Stored items

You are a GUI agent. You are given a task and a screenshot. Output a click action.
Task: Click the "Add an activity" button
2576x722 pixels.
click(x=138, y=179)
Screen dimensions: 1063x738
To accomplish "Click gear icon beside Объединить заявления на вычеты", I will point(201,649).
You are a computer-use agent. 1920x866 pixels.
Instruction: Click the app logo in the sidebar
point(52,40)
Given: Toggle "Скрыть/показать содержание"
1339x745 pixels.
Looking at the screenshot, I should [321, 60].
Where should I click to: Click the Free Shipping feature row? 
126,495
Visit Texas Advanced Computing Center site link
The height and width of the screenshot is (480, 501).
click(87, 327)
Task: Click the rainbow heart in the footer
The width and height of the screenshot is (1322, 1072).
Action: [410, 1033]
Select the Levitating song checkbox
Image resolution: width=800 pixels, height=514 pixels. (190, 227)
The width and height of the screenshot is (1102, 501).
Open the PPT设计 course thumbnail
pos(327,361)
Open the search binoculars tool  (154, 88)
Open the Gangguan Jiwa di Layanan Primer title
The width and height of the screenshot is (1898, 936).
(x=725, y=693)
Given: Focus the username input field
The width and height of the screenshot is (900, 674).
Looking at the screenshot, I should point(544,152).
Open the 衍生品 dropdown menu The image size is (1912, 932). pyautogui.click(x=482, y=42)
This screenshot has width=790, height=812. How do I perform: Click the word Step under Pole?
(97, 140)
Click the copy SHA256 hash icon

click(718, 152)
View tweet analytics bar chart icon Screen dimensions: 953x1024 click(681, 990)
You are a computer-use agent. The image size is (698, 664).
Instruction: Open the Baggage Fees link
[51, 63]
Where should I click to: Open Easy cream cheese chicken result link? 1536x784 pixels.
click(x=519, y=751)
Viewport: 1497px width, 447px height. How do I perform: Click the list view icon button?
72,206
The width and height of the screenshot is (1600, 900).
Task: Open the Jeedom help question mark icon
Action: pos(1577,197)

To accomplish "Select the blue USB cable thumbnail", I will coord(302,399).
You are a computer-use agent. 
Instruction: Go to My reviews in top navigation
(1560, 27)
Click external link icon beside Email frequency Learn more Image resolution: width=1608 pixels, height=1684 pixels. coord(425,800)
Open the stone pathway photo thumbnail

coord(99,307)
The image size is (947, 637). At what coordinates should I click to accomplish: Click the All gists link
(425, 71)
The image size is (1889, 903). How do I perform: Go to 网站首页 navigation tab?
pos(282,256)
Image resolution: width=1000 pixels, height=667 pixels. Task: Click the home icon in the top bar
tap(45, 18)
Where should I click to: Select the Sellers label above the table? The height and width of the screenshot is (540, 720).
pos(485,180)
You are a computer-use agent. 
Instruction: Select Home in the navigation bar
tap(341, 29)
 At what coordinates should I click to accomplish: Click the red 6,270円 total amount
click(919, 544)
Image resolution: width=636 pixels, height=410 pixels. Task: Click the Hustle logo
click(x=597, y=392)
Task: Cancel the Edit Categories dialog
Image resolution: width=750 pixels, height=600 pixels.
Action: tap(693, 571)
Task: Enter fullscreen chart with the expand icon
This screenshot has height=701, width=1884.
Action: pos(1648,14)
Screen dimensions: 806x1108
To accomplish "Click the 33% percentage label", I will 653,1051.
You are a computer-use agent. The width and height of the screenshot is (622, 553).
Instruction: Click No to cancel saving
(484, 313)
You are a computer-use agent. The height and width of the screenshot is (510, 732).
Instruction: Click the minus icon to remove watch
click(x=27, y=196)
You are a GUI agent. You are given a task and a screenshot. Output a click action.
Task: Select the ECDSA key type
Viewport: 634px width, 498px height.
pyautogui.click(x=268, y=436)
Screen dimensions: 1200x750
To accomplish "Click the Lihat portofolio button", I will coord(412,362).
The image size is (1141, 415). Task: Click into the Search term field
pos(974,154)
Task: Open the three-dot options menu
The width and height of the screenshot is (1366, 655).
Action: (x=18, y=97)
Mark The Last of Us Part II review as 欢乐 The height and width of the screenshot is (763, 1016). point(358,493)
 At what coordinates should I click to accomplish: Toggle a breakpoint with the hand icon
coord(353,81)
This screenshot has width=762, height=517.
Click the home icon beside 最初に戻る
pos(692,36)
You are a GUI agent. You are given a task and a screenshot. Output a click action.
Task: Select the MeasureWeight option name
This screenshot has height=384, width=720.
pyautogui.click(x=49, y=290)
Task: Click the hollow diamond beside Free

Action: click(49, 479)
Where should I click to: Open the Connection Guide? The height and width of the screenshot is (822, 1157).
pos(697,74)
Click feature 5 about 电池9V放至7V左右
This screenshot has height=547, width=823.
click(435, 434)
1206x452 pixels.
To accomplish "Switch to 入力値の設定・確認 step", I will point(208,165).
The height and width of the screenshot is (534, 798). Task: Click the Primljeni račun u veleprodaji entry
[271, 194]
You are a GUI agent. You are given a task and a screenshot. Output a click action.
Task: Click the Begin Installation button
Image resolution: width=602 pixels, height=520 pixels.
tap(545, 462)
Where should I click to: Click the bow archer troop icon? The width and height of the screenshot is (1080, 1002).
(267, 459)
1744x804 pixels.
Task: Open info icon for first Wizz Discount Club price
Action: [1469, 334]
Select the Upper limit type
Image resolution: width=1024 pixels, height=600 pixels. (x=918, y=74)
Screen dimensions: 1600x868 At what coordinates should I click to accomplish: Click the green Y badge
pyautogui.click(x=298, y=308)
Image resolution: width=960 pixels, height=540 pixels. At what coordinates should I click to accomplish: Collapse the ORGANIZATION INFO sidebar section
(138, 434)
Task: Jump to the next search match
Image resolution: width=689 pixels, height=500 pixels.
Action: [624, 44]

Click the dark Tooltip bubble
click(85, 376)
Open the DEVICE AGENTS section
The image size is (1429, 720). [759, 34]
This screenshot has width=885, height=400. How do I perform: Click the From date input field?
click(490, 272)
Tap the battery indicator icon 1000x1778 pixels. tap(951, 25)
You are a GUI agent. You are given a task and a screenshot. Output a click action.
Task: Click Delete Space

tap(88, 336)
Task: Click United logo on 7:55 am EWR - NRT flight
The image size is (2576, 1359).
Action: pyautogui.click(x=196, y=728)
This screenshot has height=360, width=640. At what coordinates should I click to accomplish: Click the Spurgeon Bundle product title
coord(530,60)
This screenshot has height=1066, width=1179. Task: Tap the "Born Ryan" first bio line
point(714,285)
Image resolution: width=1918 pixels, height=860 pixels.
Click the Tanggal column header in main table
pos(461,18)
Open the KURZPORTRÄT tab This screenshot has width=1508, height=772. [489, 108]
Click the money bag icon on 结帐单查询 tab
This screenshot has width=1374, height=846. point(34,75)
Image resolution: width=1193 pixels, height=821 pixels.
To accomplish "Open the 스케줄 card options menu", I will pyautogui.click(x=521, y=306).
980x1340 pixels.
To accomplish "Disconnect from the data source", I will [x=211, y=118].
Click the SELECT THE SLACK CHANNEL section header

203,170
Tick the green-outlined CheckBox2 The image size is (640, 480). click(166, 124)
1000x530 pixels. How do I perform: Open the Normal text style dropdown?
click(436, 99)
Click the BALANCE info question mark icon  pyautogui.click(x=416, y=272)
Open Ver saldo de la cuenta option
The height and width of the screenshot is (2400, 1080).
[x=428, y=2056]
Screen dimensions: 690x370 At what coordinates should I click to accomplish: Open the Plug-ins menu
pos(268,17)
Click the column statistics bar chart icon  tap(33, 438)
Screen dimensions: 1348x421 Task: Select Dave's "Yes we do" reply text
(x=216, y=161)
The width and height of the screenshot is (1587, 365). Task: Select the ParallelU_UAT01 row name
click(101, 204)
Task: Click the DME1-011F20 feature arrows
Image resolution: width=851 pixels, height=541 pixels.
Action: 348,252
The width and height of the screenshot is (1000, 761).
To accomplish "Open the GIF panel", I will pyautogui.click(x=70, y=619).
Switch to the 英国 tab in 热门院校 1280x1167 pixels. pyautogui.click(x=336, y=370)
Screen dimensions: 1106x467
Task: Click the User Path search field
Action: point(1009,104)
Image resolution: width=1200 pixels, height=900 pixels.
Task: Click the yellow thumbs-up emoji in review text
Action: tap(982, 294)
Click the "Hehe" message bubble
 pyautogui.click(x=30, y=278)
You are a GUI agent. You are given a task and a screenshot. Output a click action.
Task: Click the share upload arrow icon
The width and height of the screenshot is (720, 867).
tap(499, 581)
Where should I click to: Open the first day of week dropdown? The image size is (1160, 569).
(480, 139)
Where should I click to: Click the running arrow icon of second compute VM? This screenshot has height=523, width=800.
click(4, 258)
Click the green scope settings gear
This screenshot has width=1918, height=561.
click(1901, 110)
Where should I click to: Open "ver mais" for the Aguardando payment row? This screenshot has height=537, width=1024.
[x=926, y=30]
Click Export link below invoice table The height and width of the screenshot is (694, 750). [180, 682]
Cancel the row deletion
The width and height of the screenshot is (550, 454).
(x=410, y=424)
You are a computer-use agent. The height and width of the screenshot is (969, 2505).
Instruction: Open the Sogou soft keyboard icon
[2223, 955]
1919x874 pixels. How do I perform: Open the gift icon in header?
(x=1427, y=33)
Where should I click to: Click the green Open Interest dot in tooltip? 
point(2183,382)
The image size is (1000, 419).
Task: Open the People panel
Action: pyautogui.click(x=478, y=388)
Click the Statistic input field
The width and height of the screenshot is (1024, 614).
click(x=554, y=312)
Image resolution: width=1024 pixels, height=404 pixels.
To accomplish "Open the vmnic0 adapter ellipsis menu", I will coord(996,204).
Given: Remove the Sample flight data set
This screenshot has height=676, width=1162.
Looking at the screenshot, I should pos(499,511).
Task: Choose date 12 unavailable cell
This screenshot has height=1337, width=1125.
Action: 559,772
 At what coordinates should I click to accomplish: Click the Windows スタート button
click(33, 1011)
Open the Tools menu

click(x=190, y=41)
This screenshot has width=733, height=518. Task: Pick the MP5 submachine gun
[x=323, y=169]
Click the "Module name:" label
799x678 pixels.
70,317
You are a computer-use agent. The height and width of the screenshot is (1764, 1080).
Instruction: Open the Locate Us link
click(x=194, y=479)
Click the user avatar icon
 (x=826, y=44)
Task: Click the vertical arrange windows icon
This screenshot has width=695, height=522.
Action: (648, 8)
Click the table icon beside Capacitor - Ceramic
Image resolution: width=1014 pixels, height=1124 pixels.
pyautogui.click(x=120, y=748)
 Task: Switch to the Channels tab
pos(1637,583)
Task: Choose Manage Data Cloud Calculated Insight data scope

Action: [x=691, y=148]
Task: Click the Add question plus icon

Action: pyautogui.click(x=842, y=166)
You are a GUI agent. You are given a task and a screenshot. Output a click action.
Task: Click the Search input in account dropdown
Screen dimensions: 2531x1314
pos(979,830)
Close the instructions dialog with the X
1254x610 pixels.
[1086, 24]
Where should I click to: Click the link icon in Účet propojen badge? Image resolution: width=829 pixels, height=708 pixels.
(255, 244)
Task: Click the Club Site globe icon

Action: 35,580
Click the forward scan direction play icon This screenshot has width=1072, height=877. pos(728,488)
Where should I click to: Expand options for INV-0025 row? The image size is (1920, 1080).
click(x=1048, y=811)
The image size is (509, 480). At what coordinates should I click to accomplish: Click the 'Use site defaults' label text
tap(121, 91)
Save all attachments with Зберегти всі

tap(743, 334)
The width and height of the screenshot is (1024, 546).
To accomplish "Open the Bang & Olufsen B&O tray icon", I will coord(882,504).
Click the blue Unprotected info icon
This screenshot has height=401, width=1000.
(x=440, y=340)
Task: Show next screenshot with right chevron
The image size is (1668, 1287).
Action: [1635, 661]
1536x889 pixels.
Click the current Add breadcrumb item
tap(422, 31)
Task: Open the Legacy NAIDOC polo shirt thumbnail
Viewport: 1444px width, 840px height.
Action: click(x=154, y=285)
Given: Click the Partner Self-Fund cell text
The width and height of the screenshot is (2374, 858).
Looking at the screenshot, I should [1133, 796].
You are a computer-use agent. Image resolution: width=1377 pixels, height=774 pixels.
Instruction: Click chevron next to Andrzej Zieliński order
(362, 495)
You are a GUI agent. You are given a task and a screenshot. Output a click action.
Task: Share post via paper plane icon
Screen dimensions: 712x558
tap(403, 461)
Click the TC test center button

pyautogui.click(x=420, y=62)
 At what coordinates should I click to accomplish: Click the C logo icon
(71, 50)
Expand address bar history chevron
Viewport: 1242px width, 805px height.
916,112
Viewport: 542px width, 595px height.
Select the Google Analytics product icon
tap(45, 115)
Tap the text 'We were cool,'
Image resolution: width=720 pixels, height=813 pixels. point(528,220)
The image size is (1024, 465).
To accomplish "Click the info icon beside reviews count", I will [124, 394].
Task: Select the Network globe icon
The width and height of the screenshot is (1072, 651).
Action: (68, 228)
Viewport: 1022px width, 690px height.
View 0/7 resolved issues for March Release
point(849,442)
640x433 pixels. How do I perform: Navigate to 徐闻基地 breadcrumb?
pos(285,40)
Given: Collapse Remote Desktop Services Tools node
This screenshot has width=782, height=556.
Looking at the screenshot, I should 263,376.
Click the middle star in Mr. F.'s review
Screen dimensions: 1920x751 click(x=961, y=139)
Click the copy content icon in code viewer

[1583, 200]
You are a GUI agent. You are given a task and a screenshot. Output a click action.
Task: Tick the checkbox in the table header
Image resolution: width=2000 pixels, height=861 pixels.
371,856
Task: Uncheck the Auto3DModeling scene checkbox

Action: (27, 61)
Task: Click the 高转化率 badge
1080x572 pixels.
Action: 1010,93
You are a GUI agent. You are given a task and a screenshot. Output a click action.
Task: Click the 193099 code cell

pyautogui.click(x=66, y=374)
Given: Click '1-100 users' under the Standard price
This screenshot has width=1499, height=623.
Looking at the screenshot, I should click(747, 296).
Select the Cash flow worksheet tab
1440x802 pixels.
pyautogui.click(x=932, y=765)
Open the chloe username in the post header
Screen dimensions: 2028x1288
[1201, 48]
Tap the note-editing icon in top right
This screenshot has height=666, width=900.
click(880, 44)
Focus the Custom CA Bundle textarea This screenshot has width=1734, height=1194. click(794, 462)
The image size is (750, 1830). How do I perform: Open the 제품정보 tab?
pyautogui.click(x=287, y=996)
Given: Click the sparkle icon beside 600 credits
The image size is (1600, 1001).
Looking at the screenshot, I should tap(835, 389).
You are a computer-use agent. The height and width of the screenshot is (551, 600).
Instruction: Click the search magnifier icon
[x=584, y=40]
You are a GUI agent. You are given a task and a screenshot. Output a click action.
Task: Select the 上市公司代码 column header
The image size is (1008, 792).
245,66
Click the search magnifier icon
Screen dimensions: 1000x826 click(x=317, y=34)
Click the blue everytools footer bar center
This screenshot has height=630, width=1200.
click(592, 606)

Exercise goal: Search the data above for "post" and copy every line where it turns up.

Output for this task:
Task: Share post via paper plane icon
Open the chloe username in the post header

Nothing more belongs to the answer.